Azure command line on OEL



We're working more and more with azure related services at the moment and I've been looking in to the different ways that azure infrastructure can be created/managed other than through the web gui. The web gui is of course fine for basic tasks but we're looking at better ways of automating and reporting on what we have in Azure so have been looking at alternatives.

There are a number of ways to do this including:

1) powershell cmdlets (new to me - but actually powershell seems to have come a really long way and actually seems a very good utility now)
2) azure automation (not gone into it but seems to be a way of wrapping together powershell scripts and some workflow process to create runbooks of automated tasks to be done)
3) azure cli - which is the one I'll talk about

I'm very much a unix person so i wanted whatever automation i came up with to be done from a unix shell - helpfully microsoft provide a command utility called 'azure' (no originality there then) which seems to be able to do prety much anything.

However i was struggling to find how to install this thing - i couldn't find a reference for OEL (the version of unix i'm using) that detailed how to easily install it using packaged installs rather than compiling from source and having to worry about installing all dependencies.

In the end i figured how to do it and the process was fairly simple so i though I'd share it to make other peoples lives easier.

The first problem i had is that the azure client seems to be installed from a package manager called npm (new one on me but does seem to be very popular and what a lot of people are using now) - i needed to get this available but it's not there by default in the OEL7 azure image and not in the default oracle software repositories.

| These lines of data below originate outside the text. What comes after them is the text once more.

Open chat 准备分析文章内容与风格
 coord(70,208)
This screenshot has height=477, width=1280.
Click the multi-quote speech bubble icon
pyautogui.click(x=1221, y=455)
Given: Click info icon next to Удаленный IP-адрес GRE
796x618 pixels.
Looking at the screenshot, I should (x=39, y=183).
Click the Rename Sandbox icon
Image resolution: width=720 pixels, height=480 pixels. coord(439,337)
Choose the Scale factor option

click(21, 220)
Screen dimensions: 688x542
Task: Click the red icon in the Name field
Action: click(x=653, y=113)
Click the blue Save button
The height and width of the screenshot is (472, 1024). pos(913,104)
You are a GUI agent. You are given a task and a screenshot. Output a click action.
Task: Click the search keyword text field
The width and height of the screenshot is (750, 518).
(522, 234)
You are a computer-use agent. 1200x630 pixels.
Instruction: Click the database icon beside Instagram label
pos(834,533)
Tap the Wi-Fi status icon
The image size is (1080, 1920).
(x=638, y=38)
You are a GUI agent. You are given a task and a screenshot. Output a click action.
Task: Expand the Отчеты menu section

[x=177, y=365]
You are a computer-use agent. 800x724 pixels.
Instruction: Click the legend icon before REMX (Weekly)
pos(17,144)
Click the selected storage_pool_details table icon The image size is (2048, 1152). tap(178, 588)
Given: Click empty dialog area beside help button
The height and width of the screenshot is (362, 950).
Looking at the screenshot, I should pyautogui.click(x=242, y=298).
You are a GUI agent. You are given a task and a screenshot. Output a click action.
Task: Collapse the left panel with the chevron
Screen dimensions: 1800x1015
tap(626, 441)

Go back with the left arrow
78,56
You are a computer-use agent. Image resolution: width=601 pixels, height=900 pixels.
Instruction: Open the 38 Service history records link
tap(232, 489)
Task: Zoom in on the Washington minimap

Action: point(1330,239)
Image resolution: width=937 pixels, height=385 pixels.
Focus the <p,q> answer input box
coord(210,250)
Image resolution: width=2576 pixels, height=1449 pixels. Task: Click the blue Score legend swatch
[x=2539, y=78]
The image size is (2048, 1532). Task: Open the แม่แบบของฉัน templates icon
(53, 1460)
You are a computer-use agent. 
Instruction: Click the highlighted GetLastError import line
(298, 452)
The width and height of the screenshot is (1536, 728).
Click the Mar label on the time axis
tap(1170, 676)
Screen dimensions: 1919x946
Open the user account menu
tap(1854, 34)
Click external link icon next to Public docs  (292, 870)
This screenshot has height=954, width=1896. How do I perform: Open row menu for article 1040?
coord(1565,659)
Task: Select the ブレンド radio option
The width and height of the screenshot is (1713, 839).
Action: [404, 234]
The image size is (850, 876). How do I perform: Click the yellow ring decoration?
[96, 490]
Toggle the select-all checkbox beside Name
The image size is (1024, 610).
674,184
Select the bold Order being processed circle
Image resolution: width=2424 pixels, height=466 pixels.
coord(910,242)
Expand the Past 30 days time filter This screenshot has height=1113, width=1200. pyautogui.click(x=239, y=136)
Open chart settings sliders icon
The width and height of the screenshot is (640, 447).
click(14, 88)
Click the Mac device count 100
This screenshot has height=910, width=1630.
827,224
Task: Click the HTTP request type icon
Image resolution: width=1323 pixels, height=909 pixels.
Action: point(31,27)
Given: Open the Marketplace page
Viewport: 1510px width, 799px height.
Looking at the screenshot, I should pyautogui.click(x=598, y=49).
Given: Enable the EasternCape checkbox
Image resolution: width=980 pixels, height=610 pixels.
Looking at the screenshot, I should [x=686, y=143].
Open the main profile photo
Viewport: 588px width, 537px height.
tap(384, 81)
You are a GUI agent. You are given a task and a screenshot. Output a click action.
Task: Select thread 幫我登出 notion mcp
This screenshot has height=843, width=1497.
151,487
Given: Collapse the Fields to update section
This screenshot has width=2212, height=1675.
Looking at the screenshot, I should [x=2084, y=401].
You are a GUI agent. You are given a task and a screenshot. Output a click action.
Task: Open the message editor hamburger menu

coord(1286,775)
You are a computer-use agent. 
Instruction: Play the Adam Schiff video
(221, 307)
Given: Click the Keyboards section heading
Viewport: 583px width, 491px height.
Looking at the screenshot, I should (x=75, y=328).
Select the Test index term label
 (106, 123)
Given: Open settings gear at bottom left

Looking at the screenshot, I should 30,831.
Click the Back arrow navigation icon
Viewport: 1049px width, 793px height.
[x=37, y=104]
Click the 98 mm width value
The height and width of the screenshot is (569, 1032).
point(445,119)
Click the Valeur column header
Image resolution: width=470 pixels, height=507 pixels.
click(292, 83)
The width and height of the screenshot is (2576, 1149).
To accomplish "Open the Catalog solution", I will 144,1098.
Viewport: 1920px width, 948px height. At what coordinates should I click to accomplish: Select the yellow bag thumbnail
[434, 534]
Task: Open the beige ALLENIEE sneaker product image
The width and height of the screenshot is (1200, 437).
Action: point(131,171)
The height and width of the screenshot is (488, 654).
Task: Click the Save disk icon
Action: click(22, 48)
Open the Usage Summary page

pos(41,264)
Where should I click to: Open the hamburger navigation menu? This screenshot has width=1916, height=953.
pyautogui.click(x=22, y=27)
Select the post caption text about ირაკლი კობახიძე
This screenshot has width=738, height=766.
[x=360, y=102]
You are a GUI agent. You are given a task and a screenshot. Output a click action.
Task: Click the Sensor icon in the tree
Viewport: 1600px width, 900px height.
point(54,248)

I needed to add a new software repo for this - it seemed the one that was the most trusted is 'EPEL' - see here https://fedoraproject.org/wiki/EPEL

To add this as an additional repo for yum to use these are the steps are followed

1. Identify a mirror site where to obtain the epel software package from (this is the package which makes the changes to the repos on your server to enable to to find the extra software required). In my case i used  http://mirror.de.leaseweb.net/epel/

To pull down the rpm i required i used

 wget http://mirror.de.leaseweb.net/epel//7/x86_64/e/epel-release-7-5.noarch.rpm

which did the following

 wget http://mirror.de.leaseweb.net/epel//7/x86_64/e/epel-release-7-5.noarch.rpm
--2016-04-13 10:14:54--  http://mirror.de.leaseweb.net/epel//7/x86_64/e/epel-release-7-5.noarch.rpm
Resolving mirror.de.leaseweb.net (mirror.de.leaseweb.net)... 37.58.58.140, 2a00:c98:2030:a034::21
Connecting to mirror.de.leaseweb.net (mirror.de.leaseweb.net)|37.58.58.140|:80... connected.
HTTP request sent, awaiting response... 200 OK
Length: 14524 (14K) [application/x-redhat-package-manager]
Saving to: ‘epel-release-7-5.noarch.rpm’

100%[===============================================================================================================>] 14,524      --.-K/s   in 0.009s

2016-04-13 10:14:54 (1.54 MB/s) - ‘epel-release-7-5.noarch.rpm’ saved [14524/14524]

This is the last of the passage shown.